A health official at Wilkins Hospital in Harare, Zimbabwe, prepares to inoculate with Sinopharm vaccine, March 11, 2021. (Columbus Mavhunga/VOA)
A health official at Wilkins Hospital in Harare, Zimbabwe, prepares to inoculate with Sinopharm vaccine, March 11, 2021. (Columbus Mavhunga/VOA)

(Reuters) Zimbabwe's government said on Friday citizens should not panic because it had enough COVID-19 vaccines for those needing a second shot after some centres ran out of doses this week and turned people away.

The southern African nation, which aims to vaccinate 10 million people by the end of the year, has to date received just over 1.735 million doses from Sinopharm, Sinovac and Covaxin.

Some 684,164 people have received a first dose of the COVID-19 vaccine while another 364,240 got their second shot.

Agnes Mahomva, the national coordinator on government's response to COVID-19, told state broadcaster ZBC that just over a million doses had been used so far and that those needing second shots would get them.

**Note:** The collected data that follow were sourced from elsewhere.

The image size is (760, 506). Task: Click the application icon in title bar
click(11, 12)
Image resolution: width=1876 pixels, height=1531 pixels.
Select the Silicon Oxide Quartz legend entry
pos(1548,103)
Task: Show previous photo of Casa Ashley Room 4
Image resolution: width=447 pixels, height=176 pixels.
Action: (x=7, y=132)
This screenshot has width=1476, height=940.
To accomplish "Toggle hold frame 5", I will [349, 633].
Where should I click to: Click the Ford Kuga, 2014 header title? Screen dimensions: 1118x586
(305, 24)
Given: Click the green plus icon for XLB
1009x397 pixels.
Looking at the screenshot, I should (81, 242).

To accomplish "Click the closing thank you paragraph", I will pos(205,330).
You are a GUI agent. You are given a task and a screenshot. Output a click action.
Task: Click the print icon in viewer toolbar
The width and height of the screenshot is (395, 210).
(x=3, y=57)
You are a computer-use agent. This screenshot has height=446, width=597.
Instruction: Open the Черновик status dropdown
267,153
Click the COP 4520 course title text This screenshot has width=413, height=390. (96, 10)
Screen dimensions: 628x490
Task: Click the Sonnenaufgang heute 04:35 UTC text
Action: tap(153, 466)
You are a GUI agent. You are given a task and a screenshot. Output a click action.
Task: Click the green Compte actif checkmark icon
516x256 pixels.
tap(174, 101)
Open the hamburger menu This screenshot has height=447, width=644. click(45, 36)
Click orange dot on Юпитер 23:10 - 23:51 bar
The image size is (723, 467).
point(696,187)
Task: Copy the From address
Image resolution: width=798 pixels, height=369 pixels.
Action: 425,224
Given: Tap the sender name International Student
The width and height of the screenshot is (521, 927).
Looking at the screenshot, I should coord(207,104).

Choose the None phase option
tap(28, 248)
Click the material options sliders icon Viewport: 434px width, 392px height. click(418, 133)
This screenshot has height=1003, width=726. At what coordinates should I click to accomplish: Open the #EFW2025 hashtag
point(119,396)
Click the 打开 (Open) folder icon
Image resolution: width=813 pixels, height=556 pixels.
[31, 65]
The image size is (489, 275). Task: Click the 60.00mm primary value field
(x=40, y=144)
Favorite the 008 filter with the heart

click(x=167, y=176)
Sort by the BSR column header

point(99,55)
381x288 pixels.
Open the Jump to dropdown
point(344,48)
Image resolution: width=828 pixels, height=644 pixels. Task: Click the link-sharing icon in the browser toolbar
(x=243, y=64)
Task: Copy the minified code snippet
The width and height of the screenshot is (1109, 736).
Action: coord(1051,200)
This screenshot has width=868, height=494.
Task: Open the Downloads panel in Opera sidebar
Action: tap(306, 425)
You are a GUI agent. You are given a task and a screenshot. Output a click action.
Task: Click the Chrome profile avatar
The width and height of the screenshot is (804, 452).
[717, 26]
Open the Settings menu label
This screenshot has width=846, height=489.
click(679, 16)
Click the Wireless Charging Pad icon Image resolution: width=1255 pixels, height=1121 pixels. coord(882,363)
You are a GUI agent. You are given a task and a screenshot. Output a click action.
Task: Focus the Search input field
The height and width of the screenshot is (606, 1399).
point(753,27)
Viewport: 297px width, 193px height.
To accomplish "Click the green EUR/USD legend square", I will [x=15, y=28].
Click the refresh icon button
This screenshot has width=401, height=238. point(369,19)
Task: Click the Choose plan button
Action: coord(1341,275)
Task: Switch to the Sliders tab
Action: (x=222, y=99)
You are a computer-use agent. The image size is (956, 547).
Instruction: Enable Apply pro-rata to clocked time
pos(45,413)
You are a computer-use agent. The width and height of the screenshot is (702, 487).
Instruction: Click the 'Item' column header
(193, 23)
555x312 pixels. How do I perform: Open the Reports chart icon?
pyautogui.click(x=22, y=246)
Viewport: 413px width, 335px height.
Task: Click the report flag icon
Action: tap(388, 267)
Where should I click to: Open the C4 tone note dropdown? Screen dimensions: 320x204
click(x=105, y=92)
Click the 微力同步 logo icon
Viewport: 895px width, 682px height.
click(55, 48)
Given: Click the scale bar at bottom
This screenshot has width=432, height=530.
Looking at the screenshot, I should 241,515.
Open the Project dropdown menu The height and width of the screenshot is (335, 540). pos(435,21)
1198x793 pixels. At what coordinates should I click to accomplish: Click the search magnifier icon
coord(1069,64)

Mahomva said centres that were vaccinating faster than others, especially in Harare and second biggest city Bulawayo, had run out vaccines.

"So what the ministry is doing is redistributing vaccines," Mahomva said. "The message that I want to bring out to the public is 'please don't panic'."

"The doses are there, they are not in the large numbers that we would like but then that is the challenge that the whole world is facing," said Mahomva.

She said Zimbabwe would take another shipment of vaccines "any minute now" without saying from where.

Zimbabwe has so far shunned Western vaccines, preferring to use those from China, India and Russia.

Finance Minister Mthuli Ncube in April promised to procure 1 million doses a month but this has not yet happened.